BRIEF 1
Gather every line of the records that contains the word "window" and list those lines unchanged.

◆ ◆ ◆ ◆

Penalty for being wrong-footed on an entry point for a stock runs at least 20%. Occidental Petroleum, under accumulation by Warren Buffett, ticked in the sixties, now mid-forties. UnitedHealth hit a 12-month high, over $600, but got cut in half.  A three hundred dollar stock today. 


In a market correction which Tesla as yet hasn’t faced, it’s down from nearly $500 to three hundred. What can happen to Berkshire Hathaway selling at 170% of book value when Warren bows out of active portfolio management?


I own a dozen 10 dollar dogs that are starting to awaken. Macy’s, for example, and Cleveland Cliffs have come off the floor. Is American Airlines next? Just gimme a modest pickup in GDP. What about a rank oil play like Icahn Enterprises? Don’t overlook Ford either at eleven bucks and change. 


I don’t know the players  in Tesla. Are they using client capital or their own? Past year, TSLA was a bust up. You need an edge to trade ragamuffins. There’s little or no current research on them and you’ve got thin markets going in and coming out.

◆ ◆ ◆ ◆

BRIEF 2
Print the part of the stock commentary above, verbatim, covering everything from "I own a dozen" down to "bucks and change.".

◆ ◆ ◆ ◆

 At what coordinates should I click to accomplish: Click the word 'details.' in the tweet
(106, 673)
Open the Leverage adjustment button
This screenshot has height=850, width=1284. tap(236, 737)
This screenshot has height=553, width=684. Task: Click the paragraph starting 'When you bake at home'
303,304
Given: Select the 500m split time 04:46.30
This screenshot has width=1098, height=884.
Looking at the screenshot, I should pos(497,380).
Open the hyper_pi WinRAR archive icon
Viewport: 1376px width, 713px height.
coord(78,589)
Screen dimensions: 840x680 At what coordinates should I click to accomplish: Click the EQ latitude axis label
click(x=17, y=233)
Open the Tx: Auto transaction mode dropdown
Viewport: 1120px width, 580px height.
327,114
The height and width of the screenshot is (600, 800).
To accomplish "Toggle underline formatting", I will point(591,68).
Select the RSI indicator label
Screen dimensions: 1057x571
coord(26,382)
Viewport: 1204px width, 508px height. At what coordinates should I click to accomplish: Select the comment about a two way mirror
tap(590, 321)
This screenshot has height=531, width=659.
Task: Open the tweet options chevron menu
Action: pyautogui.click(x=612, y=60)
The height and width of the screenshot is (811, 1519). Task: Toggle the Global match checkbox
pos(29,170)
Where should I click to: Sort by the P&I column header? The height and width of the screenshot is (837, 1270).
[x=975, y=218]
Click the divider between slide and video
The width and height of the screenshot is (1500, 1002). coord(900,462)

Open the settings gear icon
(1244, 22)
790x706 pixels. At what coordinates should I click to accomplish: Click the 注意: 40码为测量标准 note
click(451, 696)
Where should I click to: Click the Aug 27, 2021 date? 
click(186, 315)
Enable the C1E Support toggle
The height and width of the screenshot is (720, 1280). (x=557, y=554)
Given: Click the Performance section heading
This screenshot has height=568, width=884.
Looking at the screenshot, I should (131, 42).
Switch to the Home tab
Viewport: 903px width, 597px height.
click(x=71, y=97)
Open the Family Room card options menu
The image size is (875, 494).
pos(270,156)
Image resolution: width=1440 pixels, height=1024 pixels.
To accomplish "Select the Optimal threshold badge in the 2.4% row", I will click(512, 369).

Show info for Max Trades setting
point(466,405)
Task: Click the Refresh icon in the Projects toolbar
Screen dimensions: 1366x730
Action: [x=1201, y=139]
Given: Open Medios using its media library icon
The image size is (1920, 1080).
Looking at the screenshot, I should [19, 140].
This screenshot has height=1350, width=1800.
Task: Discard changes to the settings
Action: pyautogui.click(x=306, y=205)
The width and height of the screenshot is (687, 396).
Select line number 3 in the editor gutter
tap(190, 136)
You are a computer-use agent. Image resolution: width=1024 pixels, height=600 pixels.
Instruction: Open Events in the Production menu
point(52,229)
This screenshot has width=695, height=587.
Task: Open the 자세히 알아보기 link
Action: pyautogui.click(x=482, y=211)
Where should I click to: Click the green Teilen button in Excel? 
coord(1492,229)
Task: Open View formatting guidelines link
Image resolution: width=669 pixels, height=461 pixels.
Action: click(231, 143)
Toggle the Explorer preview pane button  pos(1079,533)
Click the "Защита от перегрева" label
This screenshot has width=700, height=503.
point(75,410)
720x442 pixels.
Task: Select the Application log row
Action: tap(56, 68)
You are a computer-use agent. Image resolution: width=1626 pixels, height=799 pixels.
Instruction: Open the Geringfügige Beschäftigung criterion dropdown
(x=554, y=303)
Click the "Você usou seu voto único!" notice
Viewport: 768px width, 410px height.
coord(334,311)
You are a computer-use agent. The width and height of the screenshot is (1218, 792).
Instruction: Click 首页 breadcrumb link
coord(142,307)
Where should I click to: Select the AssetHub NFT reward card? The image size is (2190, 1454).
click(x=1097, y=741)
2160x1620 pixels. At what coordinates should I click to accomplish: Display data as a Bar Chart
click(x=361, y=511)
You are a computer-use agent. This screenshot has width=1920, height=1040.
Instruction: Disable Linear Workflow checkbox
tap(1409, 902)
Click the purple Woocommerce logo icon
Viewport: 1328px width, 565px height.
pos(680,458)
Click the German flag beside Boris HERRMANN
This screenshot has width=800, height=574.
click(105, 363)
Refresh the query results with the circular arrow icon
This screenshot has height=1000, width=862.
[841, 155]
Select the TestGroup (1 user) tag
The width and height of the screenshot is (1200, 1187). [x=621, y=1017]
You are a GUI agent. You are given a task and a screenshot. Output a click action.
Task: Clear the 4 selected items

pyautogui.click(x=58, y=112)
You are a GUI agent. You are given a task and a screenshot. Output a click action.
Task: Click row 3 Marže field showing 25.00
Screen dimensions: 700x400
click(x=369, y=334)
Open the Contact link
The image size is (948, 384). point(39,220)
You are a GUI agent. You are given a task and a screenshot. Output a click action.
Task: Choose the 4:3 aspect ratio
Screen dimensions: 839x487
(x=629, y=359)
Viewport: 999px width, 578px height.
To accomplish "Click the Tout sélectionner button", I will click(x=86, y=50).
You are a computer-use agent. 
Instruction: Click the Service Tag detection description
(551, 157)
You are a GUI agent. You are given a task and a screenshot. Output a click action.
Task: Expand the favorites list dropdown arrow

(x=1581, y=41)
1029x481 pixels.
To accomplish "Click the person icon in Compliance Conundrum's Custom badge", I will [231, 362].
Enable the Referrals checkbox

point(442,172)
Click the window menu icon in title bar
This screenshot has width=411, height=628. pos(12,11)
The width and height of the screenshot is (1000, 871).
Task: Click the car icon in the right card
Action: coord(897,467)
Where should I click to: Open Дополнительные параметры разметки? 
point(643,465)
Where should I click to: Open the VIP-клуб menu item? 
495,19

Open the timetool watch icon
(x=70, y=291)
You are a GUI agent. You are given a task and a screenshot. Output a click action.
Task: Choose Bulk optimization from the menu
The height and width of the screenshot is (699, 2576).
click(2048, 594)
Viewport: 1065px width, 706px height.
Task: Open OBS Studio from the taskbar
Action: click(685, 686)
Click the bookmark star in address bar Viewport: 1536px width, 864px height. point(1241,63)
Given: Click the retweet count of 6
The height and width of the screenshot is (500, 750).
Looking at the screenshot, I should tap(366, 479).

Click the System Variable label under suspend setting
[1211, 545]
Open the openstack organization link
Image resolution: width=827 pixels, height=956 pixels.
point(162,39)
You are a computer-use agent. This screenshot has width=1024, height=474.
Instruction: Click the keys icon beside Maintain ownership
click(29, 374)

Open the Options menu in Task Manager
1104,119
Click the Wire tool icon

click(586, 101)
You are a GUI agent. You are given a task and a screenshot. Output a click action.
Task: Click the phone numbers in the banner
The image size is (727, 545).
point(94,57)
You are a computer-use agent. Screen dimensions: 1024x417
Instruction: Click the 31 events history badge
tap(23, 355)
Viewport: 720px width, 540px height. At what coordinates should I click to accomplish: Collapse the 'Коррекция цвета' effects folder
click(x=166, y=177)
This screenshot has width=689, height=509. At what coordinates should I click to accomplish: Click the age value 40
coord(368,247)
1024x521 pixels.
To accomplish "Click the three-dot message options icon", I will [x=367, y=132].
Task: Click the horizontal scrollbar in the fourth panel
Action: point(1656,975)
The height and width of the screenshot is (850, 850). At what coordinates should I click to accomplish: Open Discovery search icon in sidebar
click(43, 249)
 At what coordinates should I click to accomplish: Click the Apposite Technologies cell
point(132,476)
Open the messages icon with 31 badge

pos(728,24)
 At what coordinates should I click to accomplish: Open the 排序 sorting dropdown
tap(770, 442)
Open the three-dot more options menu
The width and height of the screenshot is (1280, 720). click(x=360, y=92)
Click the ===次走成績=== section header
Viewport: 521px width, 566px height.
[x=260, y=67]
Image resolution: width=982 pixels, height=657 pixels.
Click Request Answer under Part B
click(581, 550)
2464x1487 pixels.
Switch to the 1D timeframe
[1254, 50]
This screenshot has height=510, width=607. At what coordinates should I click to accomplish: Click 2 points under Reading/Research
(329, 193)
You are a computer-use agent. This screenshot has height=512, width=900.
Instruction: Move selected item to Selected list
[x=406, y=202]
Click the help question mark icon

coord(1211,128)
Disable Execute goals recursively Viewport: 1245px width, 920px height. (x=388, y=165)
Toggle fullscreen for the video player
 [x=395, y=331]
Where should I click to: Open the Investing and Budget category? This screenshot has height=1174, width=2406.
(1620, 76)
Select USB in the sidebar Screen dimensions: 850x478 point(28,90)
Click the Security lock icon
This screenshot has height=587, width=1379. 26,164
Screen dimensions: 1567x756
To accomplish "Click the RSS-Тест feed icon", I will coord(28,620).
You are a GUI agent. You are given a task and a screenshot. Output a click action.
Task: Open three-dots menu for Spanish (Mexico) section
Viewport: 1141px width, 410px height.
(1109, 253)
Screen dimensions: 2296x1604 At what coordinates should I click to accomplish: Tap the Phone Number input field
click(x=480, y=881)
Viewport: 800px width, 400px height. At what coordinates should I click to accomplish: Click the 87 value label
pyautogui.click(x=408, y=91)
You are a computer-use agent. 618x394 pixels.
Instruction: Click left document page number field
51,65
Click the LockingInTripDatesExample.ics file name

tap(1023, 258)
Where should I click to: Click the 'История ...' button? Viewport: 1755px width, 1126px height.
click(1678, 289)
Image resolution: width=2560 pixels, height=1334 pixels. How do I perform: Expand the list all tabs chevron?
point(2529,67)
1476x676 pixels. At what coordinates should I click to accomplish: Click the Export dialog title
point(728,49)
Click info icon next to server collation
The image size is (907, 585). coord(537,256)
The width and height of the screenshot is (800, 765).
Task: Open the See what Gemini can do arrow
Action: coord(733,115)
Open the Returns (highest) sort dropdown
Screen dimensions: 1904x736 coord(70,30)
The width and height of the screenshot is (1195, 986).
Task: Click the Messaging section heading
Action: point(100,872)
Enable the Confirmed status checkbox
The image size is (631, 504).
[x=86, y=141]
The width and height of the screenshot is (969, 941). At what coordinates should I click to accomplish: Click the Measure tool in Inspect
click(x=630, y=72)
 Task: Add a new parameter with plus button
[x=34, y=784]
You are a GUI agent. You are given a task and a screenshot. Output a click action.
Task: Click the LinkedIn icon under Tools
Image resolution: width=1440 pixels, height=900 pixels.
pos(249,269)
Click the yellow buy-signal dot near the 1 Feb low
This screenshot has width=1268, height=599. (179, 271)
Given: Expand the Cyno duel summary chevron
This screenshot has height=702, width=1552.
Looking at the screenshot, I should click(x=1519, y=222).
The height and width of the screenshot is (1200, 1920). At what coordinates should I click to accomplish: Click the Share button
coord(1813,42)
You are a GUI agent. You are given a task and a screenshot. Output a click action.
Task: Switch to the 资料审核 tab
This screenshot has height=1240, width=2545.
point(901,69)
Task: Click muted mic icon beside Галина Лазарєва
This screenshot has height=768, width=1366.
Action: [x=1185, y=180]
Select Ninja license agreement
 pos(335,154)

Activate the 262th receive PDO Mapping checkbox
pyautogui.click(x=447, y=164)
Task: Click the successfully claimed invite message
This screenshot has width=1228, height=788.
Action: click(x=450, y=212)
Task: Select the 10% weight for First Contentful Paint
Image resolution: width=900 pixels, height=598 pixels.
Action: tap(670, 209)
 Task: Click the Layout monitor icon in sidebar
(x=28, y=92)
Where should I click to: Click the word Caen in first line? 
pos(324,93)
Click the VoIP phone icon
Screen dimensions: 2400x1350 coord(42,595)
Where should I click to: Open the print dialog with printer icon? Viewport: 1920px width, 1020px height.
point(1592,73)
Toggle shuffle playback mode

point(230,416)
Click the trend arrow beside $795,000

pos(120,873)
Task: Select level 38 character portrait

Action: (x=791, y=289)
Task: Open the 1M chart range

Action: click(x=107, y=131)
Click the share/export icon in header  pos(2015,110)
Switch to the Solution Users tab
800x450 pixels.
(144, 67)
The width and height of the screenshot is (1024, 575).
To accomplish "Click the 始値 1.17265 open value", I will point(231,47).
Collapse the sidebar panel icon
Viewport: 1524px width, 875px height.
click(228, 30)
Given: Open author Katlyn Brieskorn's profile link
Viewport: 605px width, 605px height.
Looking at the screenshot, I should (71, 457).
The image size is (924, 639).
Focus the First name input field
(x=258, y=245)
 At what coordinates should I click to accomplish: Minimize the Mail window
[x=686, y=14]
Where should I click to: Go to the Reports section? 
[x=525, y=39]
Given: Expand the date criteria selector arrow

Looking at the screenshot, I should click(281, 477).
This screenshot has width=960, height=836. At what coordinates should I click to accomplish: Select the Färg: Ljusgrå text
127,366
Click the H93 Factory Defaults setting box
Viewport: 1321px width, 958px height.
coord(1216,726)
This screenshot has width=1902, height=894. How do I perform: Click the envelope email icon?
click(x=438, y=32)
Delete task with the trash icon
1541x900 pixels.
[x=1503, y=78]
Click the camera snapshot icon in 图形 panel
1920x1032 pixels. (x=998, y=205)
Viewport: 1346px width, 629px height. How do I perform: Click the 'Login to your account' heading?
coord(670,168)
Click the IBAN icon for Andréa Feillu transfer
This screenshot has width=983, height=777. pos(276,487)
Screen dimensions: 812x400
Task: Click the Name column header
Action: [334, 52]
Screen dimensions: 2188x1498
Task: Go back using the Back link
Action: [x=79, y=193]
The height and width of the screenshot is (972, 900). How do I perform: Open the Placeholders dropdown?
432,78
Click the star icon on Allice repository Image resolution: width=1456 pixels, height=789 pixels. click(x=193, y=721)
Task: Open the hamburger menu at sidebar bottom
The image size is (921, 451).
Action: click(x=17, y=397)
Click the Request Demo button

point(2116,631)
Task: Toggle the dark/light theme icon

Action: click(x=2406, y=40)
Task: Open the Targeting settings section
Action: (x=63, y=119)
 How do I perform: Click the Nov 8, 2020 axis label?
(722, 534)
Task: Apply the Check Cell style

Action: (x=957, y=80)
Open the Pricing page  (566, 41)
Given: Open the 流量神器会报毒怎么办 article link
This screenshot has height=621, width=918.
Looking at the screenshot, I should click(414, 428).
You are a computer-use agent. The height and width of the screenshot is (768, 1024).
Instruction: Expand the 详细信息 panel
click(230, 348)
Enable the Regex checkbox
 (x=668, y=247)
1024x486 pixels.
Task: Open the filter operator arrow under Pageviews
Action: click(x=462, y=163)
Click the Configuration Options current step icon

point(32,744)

◆ ◆ ◆ ◆

COMPLETE RESPONSE 1
Click the window menu icon in title bar
 At what coordinates should I click to accomplish: Minimize the Mail window

COMPLETE RESPONSE 2
I own a dozen 10 dollar dogs that are starting to awaken. Macy’s, for example, and Cleveland Cliffs have come off the floor. Is American Airlines next? Just gimme a modest pickup in GDP. What about a rank oil play like Icahn Enterprises? Don’t overlook Ford either at eleven bucks and change.